You can inspect Pod logs through kubectl describe pod <podname>
. For example:
Get the Pod name:
$ kubectl get pods
NAME READY STATUS RESTARTS AGE
anjuna-nginx-5f59f64769-g2xlc 0/1 ContainerCreating 0 18s
Describe the Pod. Look for the Events section at the bottom of the output:
$ kubectl describe pod anjuna-nginx-5f59f64769-g2xlc
Name: anjuna-nginx-5f59f64769-g2xlc
Namespace: default
Priority: 0
Runtime Class Name: anjuna-remote
<snip>...
Events:
Type Reason Age From Message
---- ------ ---- ---- -------
Normal Scheduled 2m5s default-scheduler Successfully assigned default/anjuna-nginx-5f59f64769-g2xlc to aks-nodepool1-14747780-vmss000001
Inspect the anjuna-cloud-adaptor
logs
The anjuna-cloud-adaptor
is a component responsible for creating and connecting the Anjuna Confidential Pods
(i.e., AMD SEV-SNP confidential virtual machines) to the cluster.

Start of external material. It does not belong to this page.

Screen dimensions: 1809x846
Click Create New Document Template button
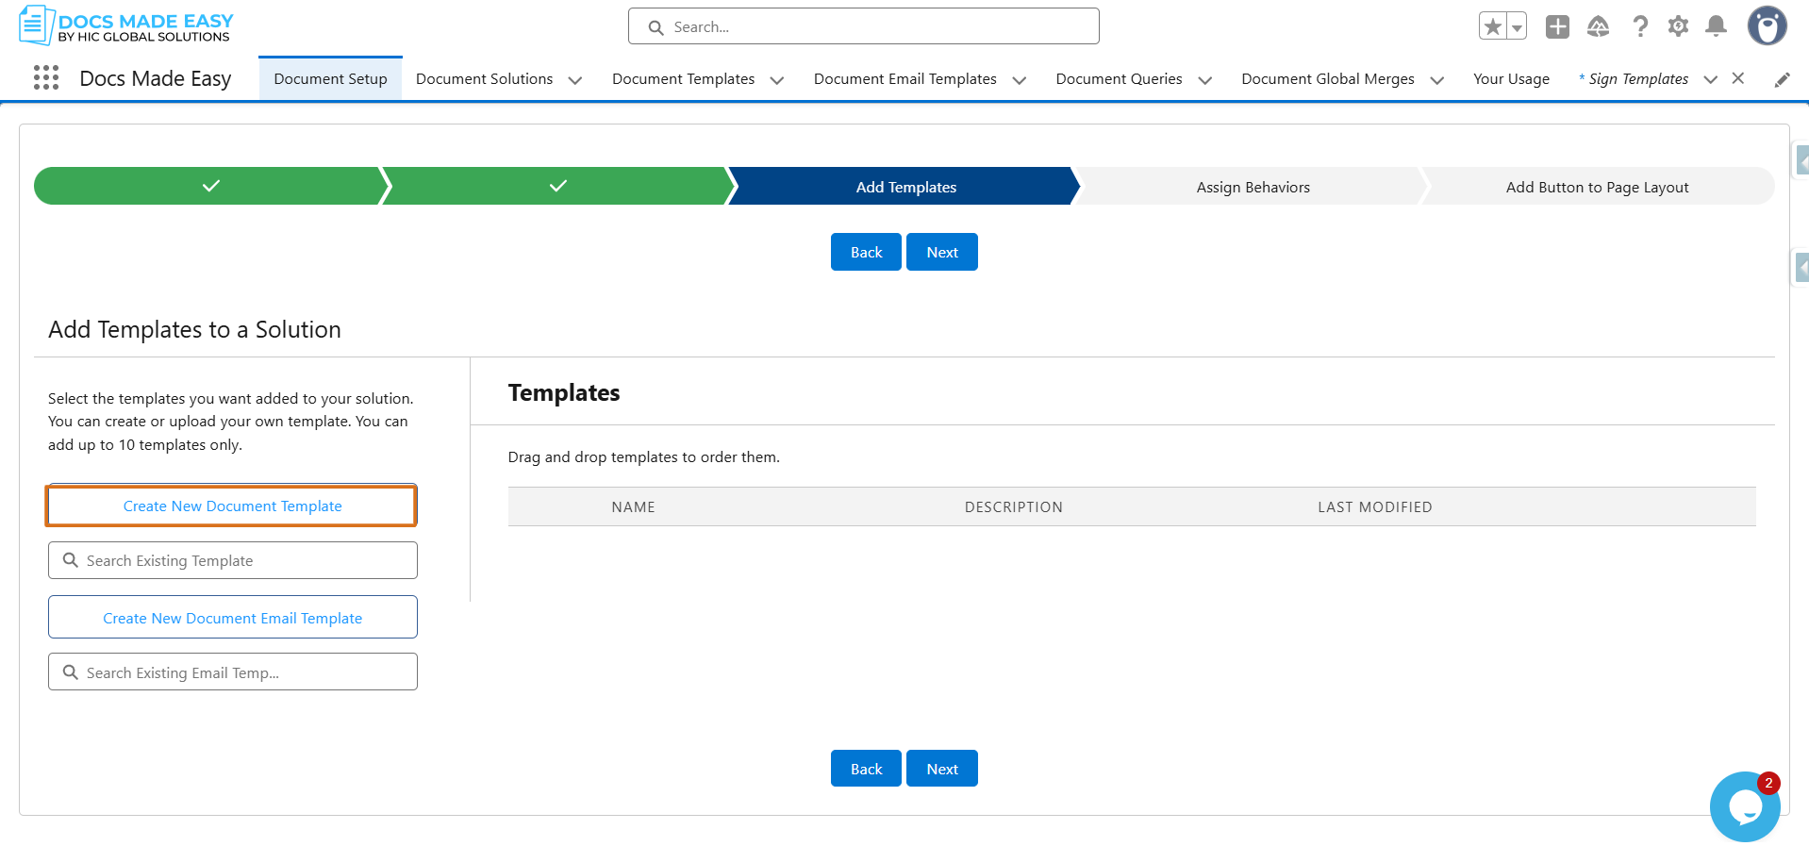232,506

If any of the operations required to successfully deploy and configure an Anjuna Confidential Pod fails,
the anjuna-cloud-adaptor
logs will most likely show the reason.
Note that the anjuna-cloud-adaptor
is a DaemonSet,
therefore it runs on every Node of your cluster that has the
label node.kubernetes.io/worker=
applied to it.
If you have multiple Nodes with this label,
you will see multiple instances of the anjuna-cloud-adaptor
.
Make sure to inspect the logs of the instance that runs on the same Node as your faulty Pod.

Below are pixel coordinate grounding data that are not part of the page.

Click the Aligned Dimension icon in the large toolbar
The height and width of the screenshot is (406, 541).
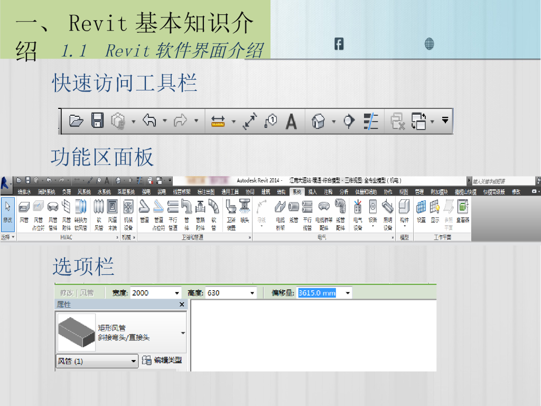[249, 121]
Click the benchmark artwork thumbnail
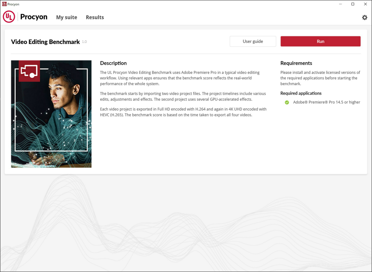 click(x=51, y=114)
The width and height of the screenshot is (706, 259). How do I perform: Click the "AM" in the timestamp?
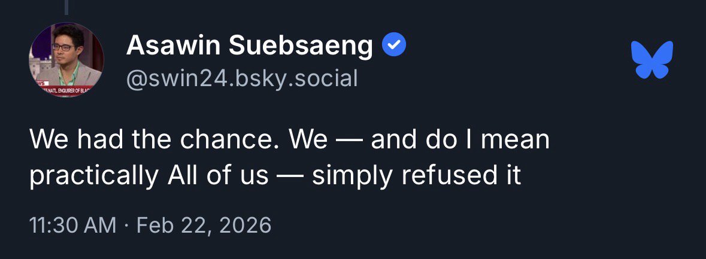click(101, 225)
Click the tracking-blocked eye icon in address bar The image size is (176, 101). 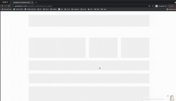149,6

You can verify the Node on which a Pod is running by adding the -o wide
parameter
to kubectl get pods
.
For example:
$ kubectl get pods -o wide
NAME READY STATUS RESTARTS AGE IP NODE
anjuna-nginx-5f59f64769-g2xlc 1/1 Running 0 5h50m 10.244.1.39 aks-nodepool1-14747780-vmss000001
In this example, the Pod runs on the Node aks-nodepool1-14747780-vmss000001
:
$ NODE_NAME="aks-nodepool1-14747780-vmss000001"
$ kubectl get pods \
-o wide \
--field-selector spec.nodeName=${NODE_NAME} \
-n anjuna-system
NAME READY STATUS RESTARTS AGE IP NODE
<snip>...
anjuna-cloud-adaptor-daemonset-2l78s 1/1 Running 0 12d 10.224.0.4 aks-nodepool1-14747780-vmss000001 <none> <none>
$ kubectl logs anjuna-cloud-adaptor-daemonset-2l78s -n anjuna-system
<snip>...
2023/10/11 15:03:12 [adaptor/proxy] getImageName: got image from annotations: docker.io/library/nginx:latest
2023/10/11 15:03:12 [adaptor/proxy] CreateContainer: calling PullImage for "docker.io/library/nginx:latest" before CreateContainer (cid: "6f0fa5737a806a2c6a54fe845ac8891b790ebbfc18c9e32805d8002c7ece895d")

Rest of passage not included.